Apa saja keuntungan ketika kita meluapkan rasa marah ?

marah

(Lia Permata Sari) #1

Marah

Marah itu tidak baik, semua orang pasti setuju dengan pernyataan tersebut. Tetapi apakah selamanya rasa marah itu buruk ? Apa saja keuntungan ketika kita meluapkan rasa marah ?


(Nicky Setyowati) #2

Kemarahan adalah kekuatan yang dapat memotivasi diri

Mengubah kemarahan menjadi energi positif’, pertnyataan tersebut pernah kita dengar sebelumnya. Kemarahan itu sendiri adalah semacam energi positif dan kekuatan motivasi yang kuat. Penelitian telah menunjukkan bahwa kemarahan dapat mendorong kita menuju tujuan kita dalam menghadapi masalah dan hambatan (Aarts et al., 2010).

Ketika kita melihat sesuatu yang bermanfaat, kita menginginkan lebih banyak saat kita dalam kondisi marah. Jadi, ketika digunakan dengan benar, kemarahan konstruktif dapat membuat Anda merasa kuat dan membantu mendorong Anda untuk mendapatkan apa yang Anda inginkan.

Orang yang marah lebih optimis

Mungkin terdengar seperti hal yang aneh untuk dikatakan, tetapi orang yang marah memiliki sesuatu yang sama dengan orang yang bahagia. Itu karena keduanya cenderung lebih optimis.

Ambil satu studi tentang ketakutan terorisme yang dilakukan setelah serangan teroris 9/11. Dalam studi ini mereka yang mengalami kemarahan dan mengharapkan lebih sedikit serangan di masa depan (Lerner et al., 2003). Sebaliknya mereka yang mengalami lebih banyak rasa takut lebih pesimis tentang masa depan dan mengharapkan serangan lebih lanjut.

Kemarahan bisa berguna didalam hubungan pribadi

Kemarahan adalah reaksi alami ketika dirugikan oleh orang lain dan ini adalah cara untuk menyampaikan rasa ketidakadilan itu. Tetapi masyarakat mengatakan kepada kita bahwa kemarahan itu berbahaya dan kita harus menyembunyikannya. Apa hubungan hal ini dengan hubungan pribadi kita ?

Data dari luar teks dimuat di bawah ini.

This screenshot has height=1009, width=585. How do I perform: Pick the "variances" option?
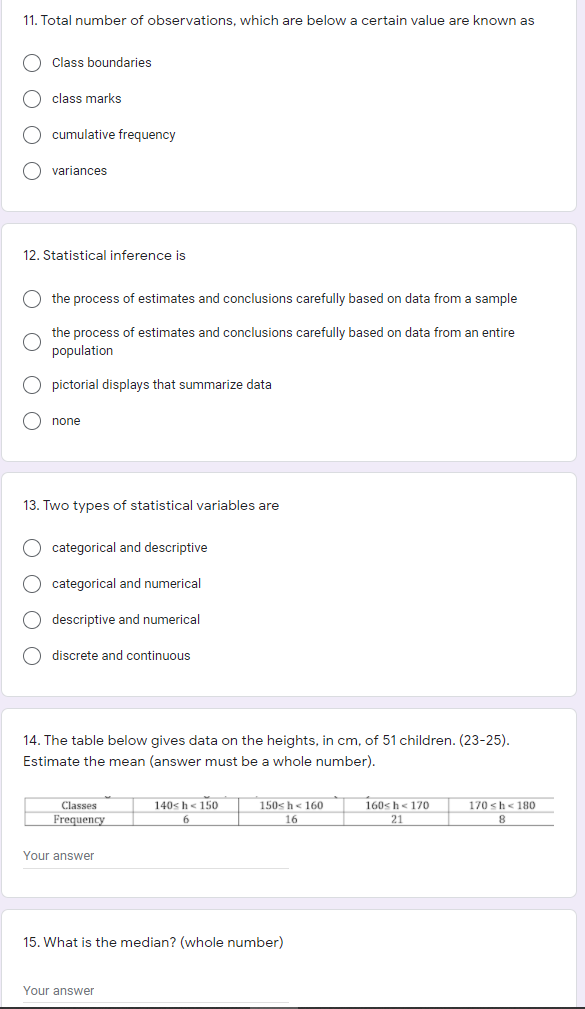31,170
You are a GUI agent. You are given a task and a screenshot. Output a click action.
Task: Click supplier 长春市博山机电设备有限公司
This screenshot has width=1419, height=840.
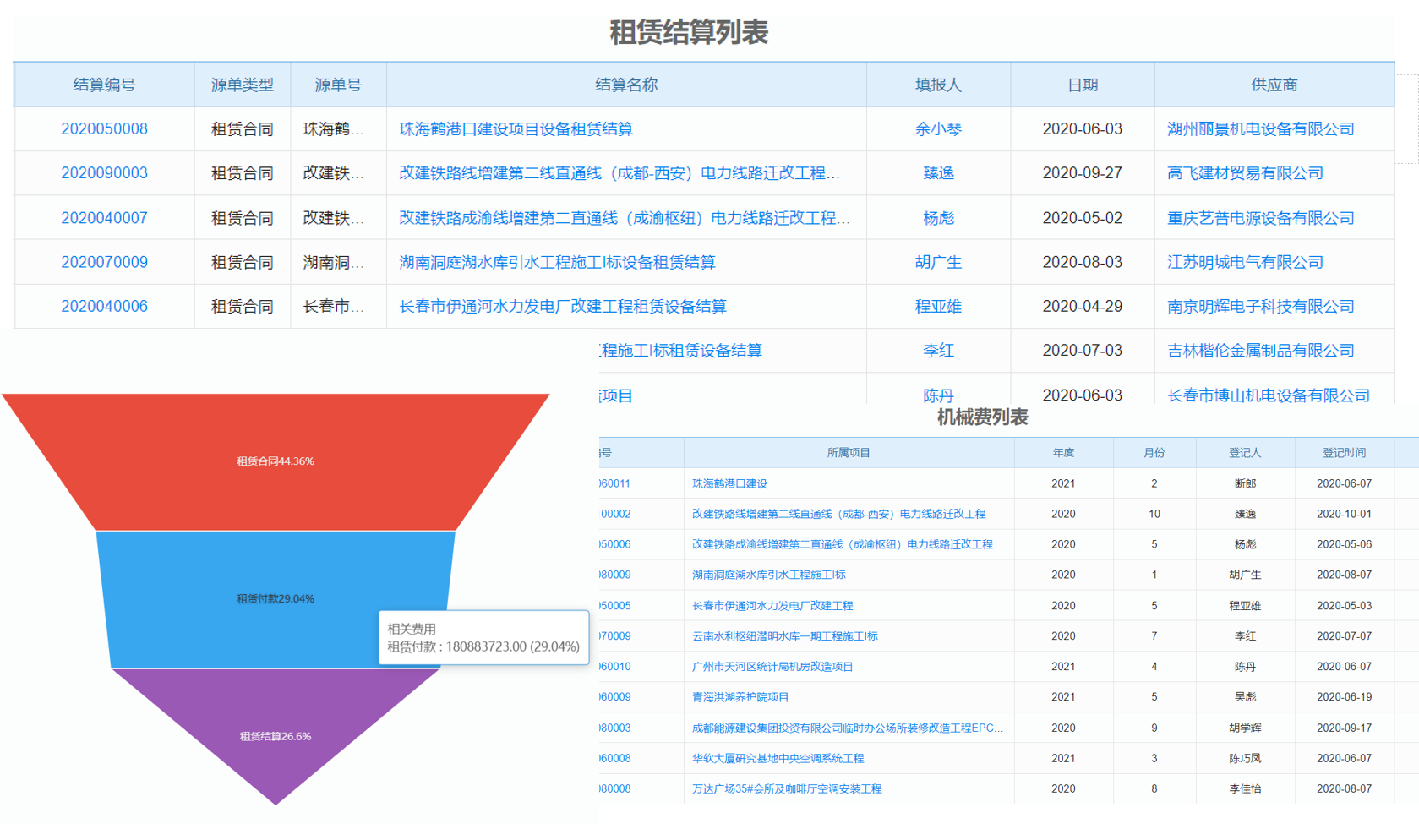point(1268,395)
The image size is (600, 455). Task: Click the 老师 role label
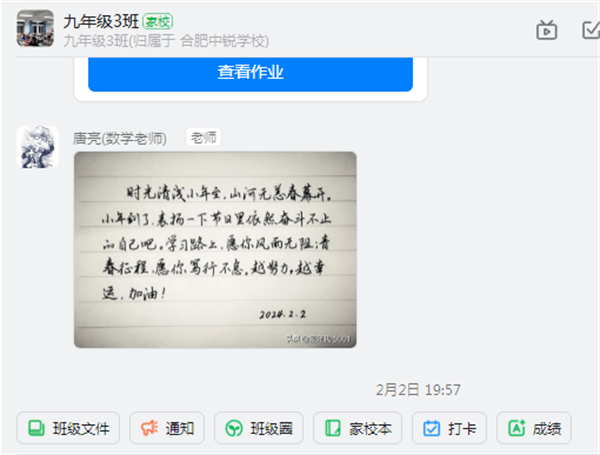[x=204, y=138]
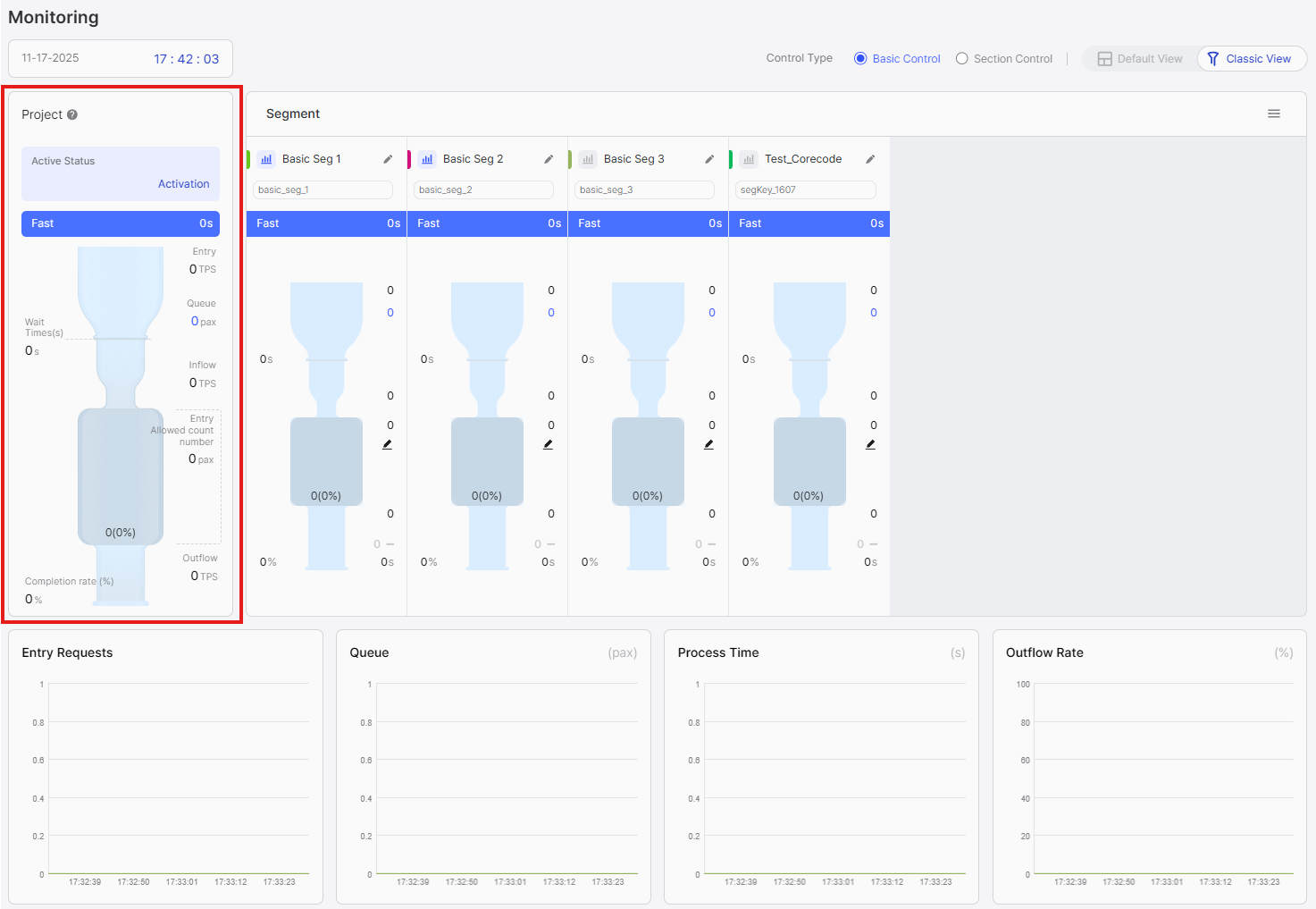Switch to the Classic View tab
Viewport: 1316px width, 909px height.
click(x=1251, y=58)
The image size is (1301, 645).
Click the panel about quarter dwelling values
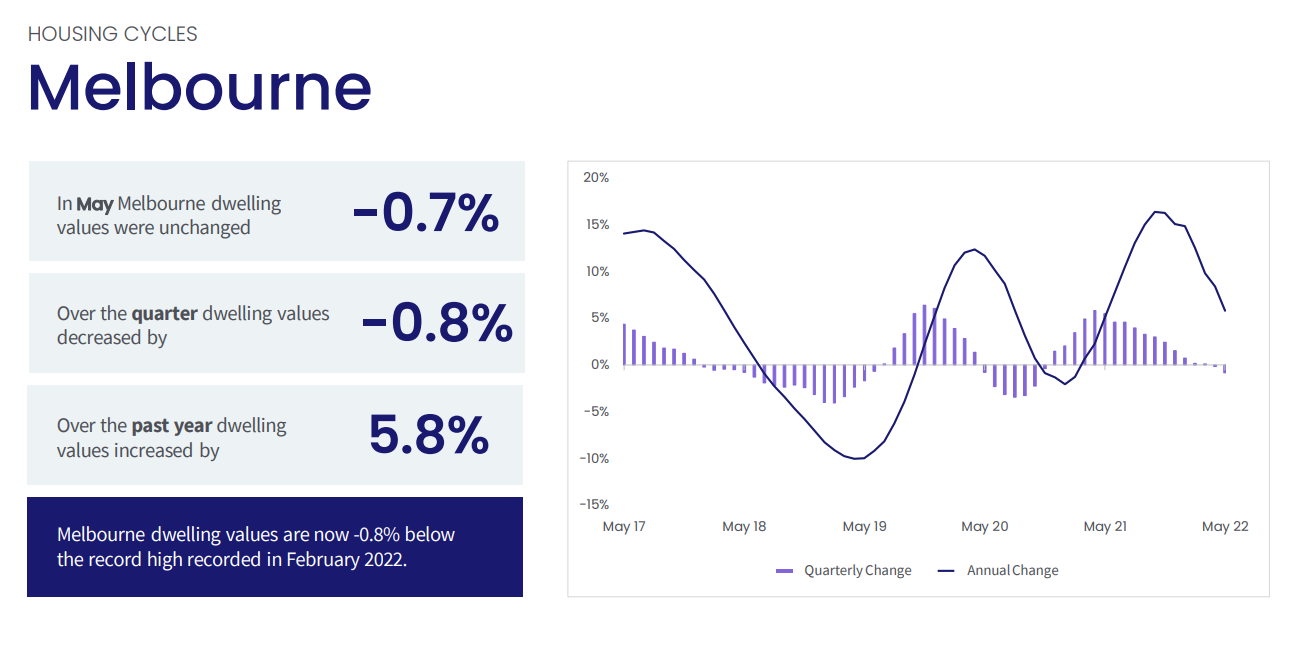pos(276,323)
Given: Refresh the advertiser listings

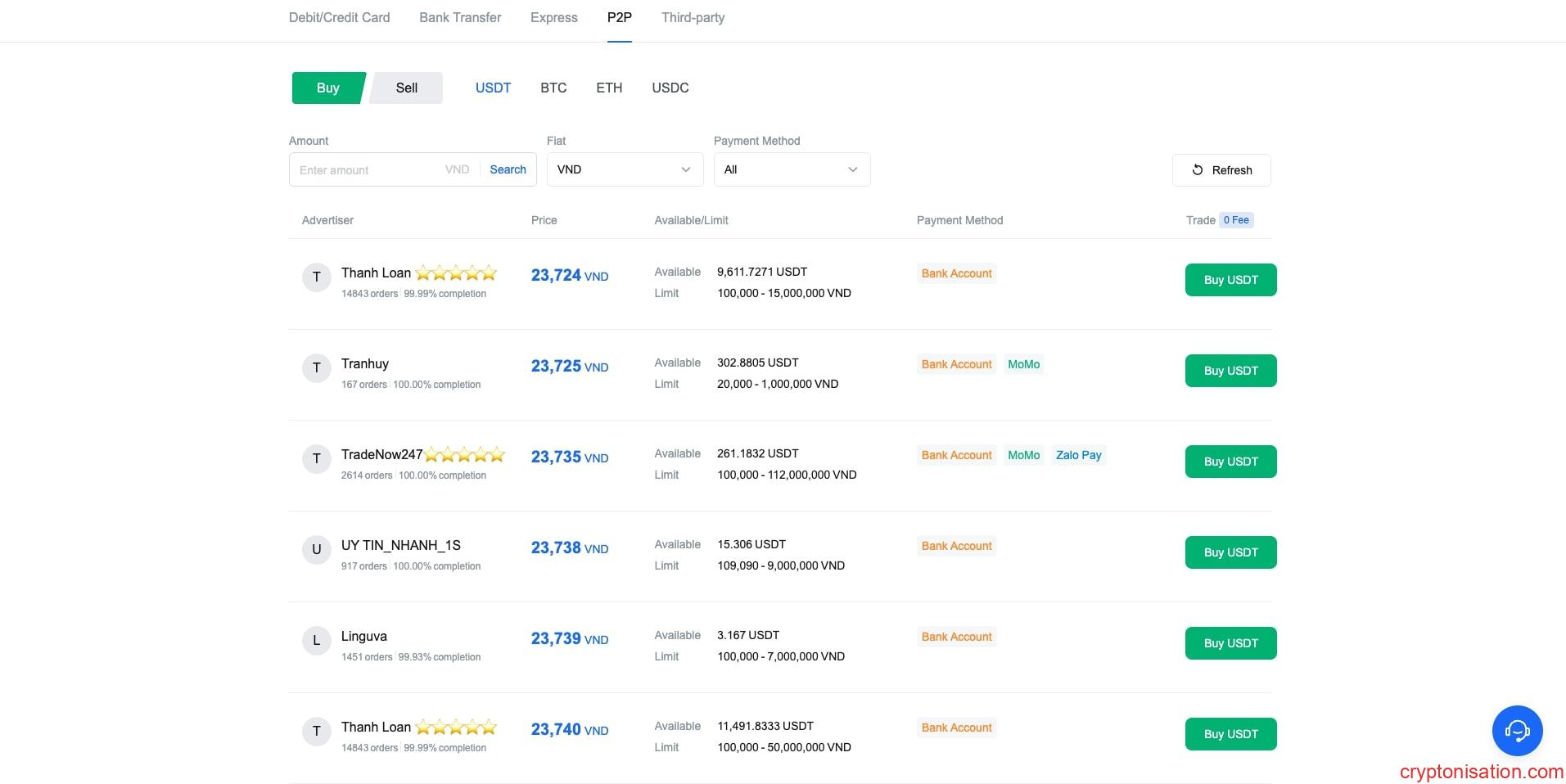Looking at the screenshot, I should (x=1221, y=170).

Anehnya penelitian telah menunjukkan bahwa menyembunyikan kemarahan dalam hubungan intim dapat merugikan (Baumeister et al., 1990). Masalahnya adalah ketika Anda menyembunyikan kemarahan Anda, pasangan Anda tidak tahu mereka telah melakukan kesalahan. Dan mereka terus melakukannya. Dan itu tidak membuat hubungan Anda menjadi baik.

Ekspresi kemarahan, jika ditujukan untuk menemukan solusi dan tidak hanya melampiaskan ketidaksukaan saja, sebenarnya dapat bermanfaat dan memperkuat hubungan.

Kemarahan dapat memberikan wawasan diri

Kemarahan juga bisa memberikan wawasan tentang diri kita sendiri, jika kita mengizinkannya.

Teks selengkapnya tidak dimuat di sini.